Hello, I'm Mark Pearson.
The nation's financial community continues to find some solid footing for optimism. Industrial production edged down 1-tenth of a percent last month, the best showing is six months. The nation's manufacturing sector may be in recovery mode. The cost of manufacturing goods remains stable. Wholesale inflation rose only fractionally, a tenth of a percent last month. Lower interest rates are also helping to hold production costs down.
In farm country, the focus of concern is not Wall Street activity or even interest rates, but rather the weave of the next government safety net for agriculture.
"On this vote, the ayes are 58, the nays are 40. The bill, as amended, is passed."

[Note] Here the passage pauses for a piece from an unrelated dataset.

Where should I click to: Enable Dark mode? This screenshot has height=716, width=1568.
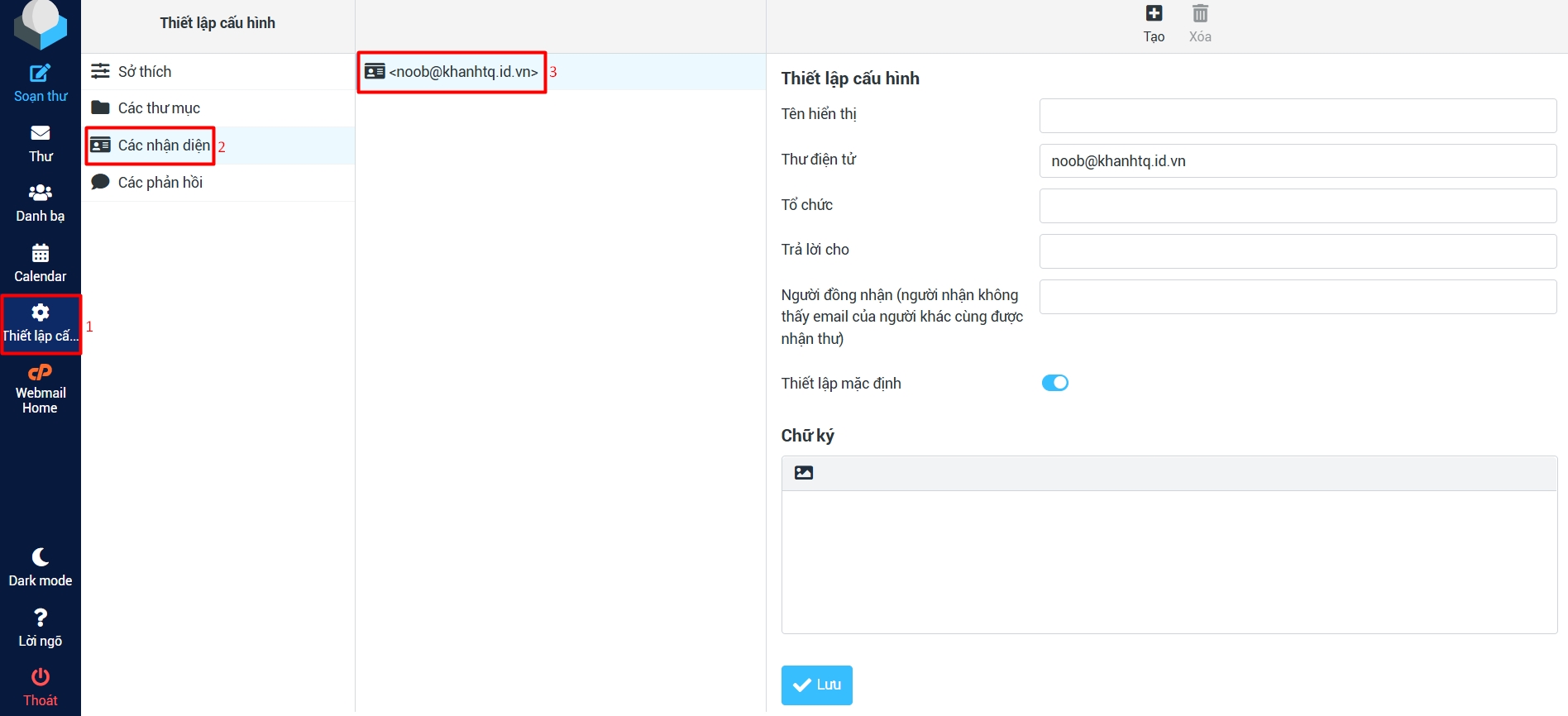[40, 558]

With that, the United States Senate on Wednesday approved an election-year farm bill after several days of sometimes heated debate. At its core, the bill boosts subsidies for grain and cotton farmers ... and doubles spending on conservation programs.

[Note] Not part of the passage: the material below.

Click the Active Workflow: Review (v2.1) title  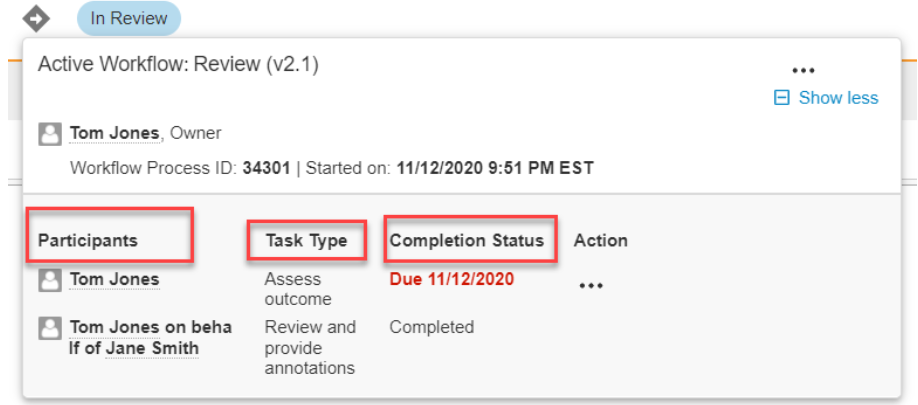pyautogui.click(x=179, y=64)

The measure contains some major differences from a House version of the farm bill passed in 2001. For instance, the Senate bill places strict new limits on government payments that any one farm can receive. The House version does not. The Senate bill also offers new subsidies to a variety of commodities, including milk, honey, wool and lentils.

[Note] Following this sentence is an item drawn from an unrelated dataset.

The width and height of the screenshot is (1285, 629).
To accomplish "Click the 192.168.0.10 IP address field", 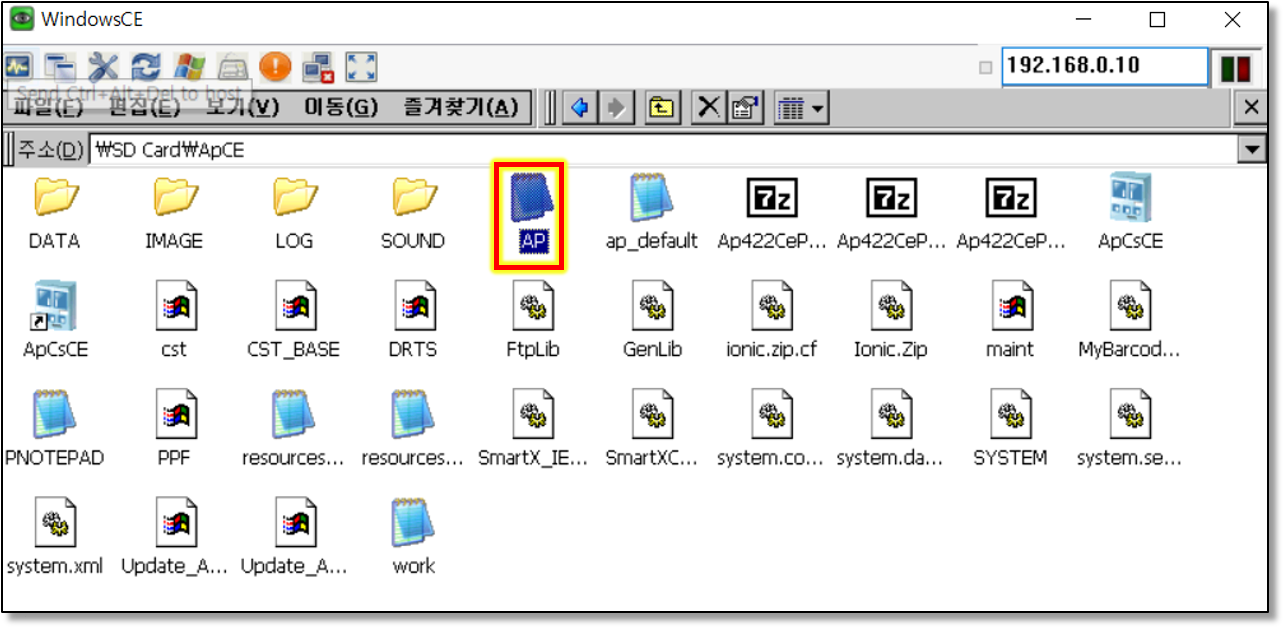I will click(x=1104, y=66).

Differences between the two bills must be worked out in a House-Senate conference committee. Observers see a March 22nd deadline for that action if a farm bill affecting 2002 crops is to be approved.
Reaction to passage of the Senate bill from farm groups was mixed. The American Farm Bureau Federation, citing the payment limitations and a controversial water rights provision, said it will oppose the bill. Conversely, the Nebraska-based Center for Rural Affairs called the measure the most favorable legislation for family farmers "in decades."
For its part, the Bush administration has complained the Senate bill is too costly. The bill authorizes $45 billion in new spending over the next five years. The House version permits a $38 billion increase over the same period, which is more in line with White House thinking.